After defining the source collection, select the fields to use in the source.

The fields you select are the only ones pulled from the source collection.

Define the data type for the field. Use the following table when matching MongoDB data types to Integrate.io ETL data types.

MongoDB Integrate.io ETL
String String
32 Bit Integer Integer
64 Bit Integer Long
Double Double
Date DateTime
Object Json
Array Json Array
Boolean Boolean
ObjectID String

Reading data incrementally from MongoDB

In order to read data incrementally (changes and additions) from a collection, we need a timestamp column that specifies when the data was updated (or inserted in collections where data is only inserted). In our example, this column is called "updated_at". When reading from the source collection, we’ll use a filter query to only read the rows that were updated since the last time the package executed. We can use the following filter query, in which $last_updated_at is a package variable (make sure to use a single back-slash to escape the $ as is mentioned above):
 
{"updated_at": {"\$gt":{"\$date": $last_updated_at}}}

thumbnail imageNote that the schema detection or data preview fails when using the variable in the filter query, as variables are not evaluated in design time.
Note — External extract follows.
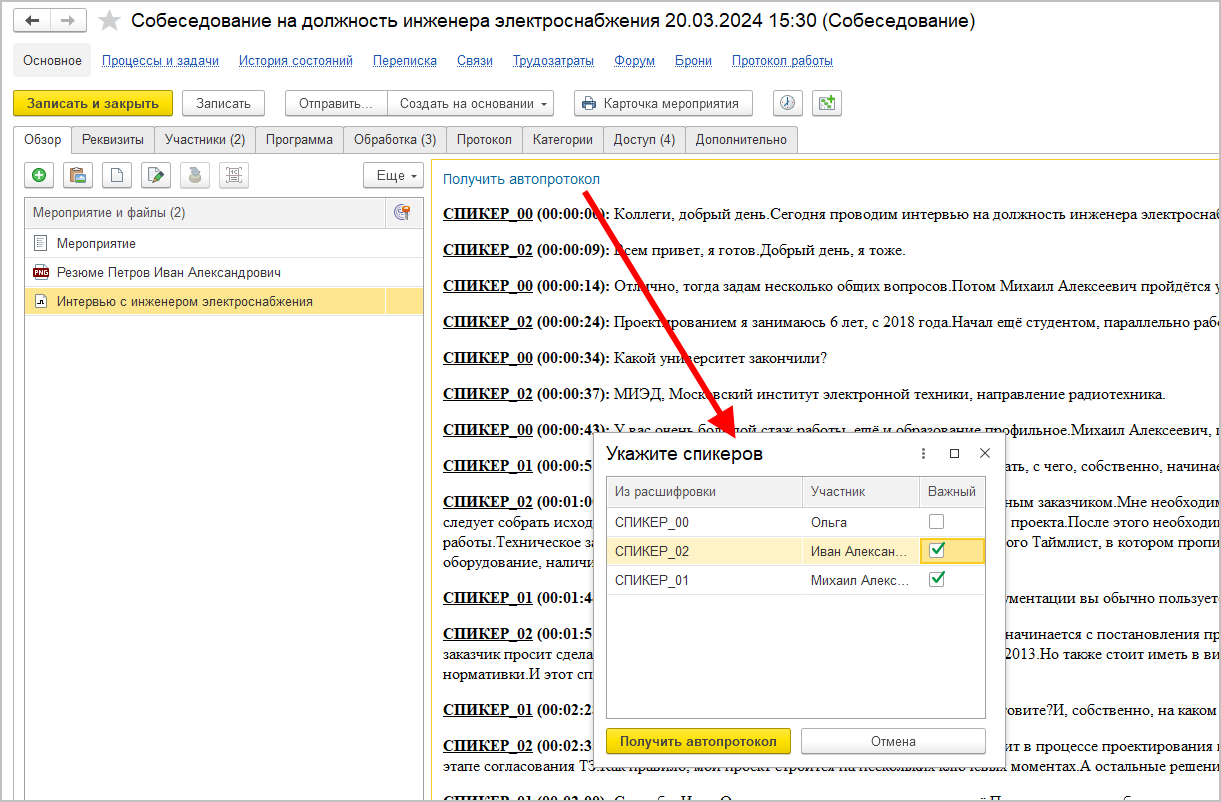Expand the Создать на основании dropdown
The image size is (1221, 802).
click(474, 103)
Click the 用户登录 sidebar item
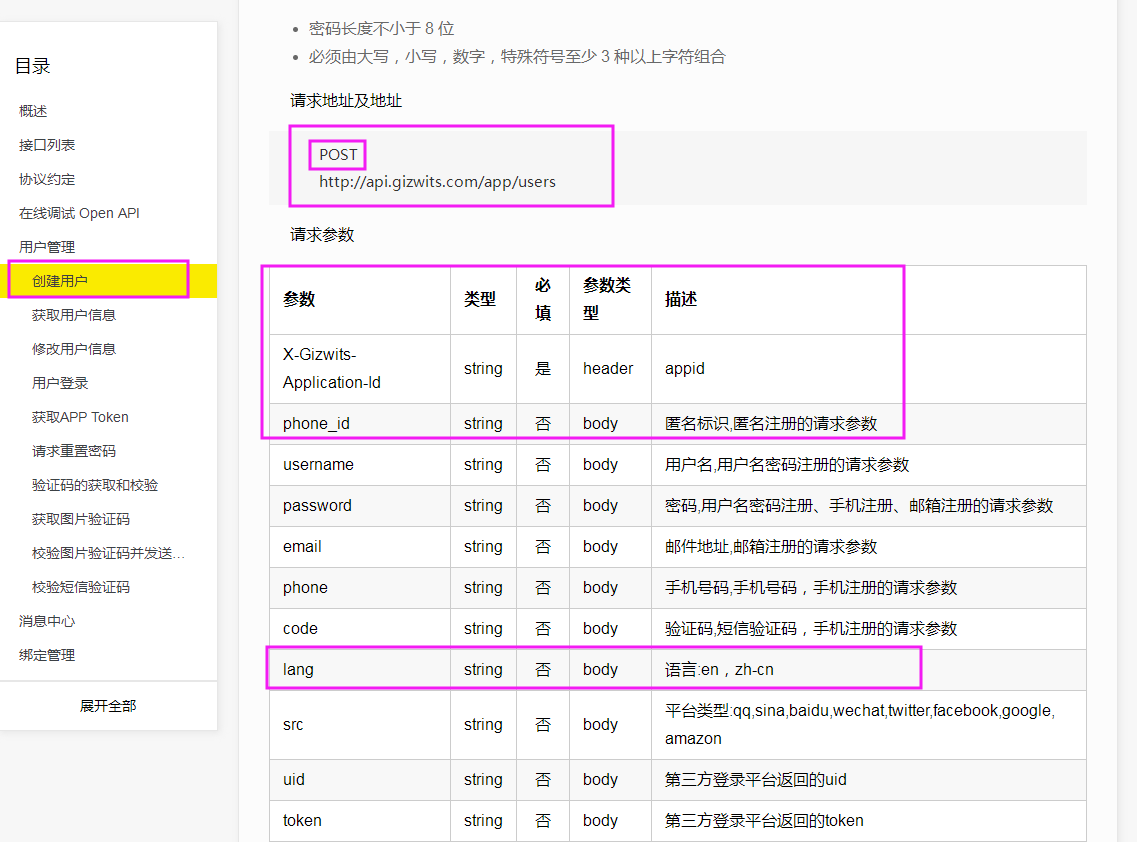Image resolution: width=1137 pixels, height=842 pixels. click(x=60, y=383)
You can use the predefined variable _PACKAGE_LAST_SUCCESSFUL_JOB_SUBMISSION_TIMESTAMP which returns the submission timestamp for the last successful execution of the package as you can see in the example below as a value for the variable, or use the ExecuteSqlDatetime function to execute a query on the target database to get the max (last) value of updated_at in the target. Wrap the variable with a CASE statement to handle empty values and to allow full load if required. Then convert the datetime timestamp to a Unix timestamp and multiply it times 1000 to result in a Unix timestamp in milliseconds like MongoDB uses.

full_load = 0
last_updated_at = CASE WHEN (COALESCE($_PACKAGE_LAST_SUCCESSFUL_JOB_SUBMISSION_TIMESTAMP,'')=='' OR $full_load==1) THEN 0 ELSE ToUnixTime(ToDate($_PACKAGE_LAST_SUCCESSFUL_JOB_SUBMISSION_TIMESTAMP)) * 1000 END

thumbnail image

In order to store additions or changes in your database destination, make sure to mark the id column as key and change the operation type to "merge."